Bikash Singh Chhetri

Personal information
- Full name: Bikash Singh Chhetri
- Date of birth: February 19, 1992 (age 33)
- Height: 1.76 m (5 ft 9 in)
- Position: Defender

Team information
- Current team: Manang Marshyangdi Club

Senior career*
- Years: Team / Apps / (Gls)
- 2008–2012: Three Star Club
- 2012–: Manang Marshyangdi Club

International career
- 2011–: Nepal / 11 / (1)

= Bikash Singh Chhetri =

Nepalese footballer

Bikash Singh Chhetri (बिकास सिंह क्षेत्री; born 19 February 1992) is a footballer from Nepal. He played for Nepal national football team in the 2014 FIFA World Cup qualification and various other tournaments.

==International career==
Bikash Singh Chhetri played for Nepal in 3 World Cup qualifying matches. He also played for Nepal in the 2012 Nehru Cup. He was sent off though in a 0–0 draw with India. He scored his first international goal in a 2–1 win against Bhutan.

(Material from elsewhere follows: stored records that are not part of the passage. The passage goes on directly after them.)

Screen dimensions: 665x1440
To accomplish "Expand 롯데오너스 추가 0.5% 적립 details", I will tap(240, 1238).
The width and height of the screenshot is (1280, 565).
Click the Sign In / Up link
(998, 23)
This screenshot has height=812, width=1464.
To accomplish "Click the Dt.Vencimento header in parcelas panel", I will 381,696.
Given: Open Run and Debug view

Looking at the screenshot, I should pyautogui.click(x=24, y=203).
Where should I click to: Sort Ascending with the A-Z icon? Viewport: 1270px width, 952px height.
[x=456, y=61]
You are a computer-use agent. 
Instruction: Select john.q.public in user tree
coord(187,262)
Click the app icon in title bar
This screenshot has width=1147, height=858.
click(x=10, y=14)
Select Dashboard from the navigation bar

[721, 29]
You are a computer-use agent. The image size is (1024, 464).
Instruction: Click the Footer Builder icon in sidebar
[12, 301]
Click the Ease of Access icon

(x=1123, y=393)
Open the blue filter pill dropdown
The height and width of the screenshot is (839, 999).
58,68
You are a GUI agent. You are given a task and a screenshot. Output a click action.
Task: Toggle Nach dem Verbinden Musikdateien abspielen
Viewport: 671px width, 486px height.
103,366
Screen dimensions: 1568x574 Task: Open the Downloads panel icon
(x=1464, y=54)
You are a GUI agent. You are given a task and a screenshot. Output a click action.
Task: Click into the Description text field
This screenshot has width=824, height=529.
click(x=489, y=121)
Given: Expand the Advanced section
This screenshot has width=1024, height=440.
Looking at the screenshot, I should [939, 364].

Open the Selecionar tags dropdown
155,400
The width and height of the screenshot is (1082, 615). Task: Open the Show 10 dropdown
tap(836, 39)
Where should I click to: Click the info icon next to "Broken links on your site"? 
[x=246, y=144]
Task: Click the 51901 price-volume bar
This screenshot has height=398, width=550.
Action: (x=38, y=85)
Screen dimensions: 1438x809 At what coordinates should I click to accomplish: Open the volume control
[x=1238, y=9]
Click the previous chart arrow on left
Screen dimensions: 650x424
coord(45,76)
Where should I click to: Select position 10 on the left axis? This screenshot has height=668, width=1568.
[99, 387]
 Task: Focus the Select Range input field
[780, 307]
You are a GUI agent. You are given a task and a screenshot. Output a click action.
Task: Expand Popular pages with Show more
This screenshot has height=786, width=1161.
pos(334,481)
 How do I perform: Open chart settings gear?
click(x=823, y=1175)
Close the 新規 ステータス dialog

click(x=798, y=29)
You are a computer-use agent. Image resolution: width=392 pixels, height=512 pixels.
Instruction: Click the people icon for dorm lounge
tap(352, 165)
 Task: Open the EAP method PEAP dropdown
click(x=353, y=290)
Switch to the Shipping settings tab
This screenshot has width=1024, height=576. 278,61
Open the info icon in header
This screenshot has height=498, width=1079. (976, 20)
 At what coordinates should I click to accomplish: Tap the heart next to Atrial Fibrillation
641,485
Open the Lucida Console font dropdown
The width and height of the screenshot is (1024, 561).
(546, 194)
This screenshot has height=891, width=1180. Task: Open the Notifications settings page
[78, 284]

=== International goals ===

| # | Date | Venue | Opponent | Score | Result | Competition |
|---|---|---|---|---|---|---|
| 1. | 19 March 2011 | Pokhara Rangasala, Pokhara, Nepal | Bhutan | 2–1 | 2–1 | Friendly |

==Match fixing allegations==
On 14 October 2015 Singh, along with teammates Sandip Rai, Sagar Thapa, Ritesh Thapa and former Three Star Club coach Anjan KC were arrested by the Nepal Police on suspicion that the group was responsible for match-fixing at the domestic and international level. On 19 October 2015 Chhetri and the four others were banned by the Asian Football Confederation.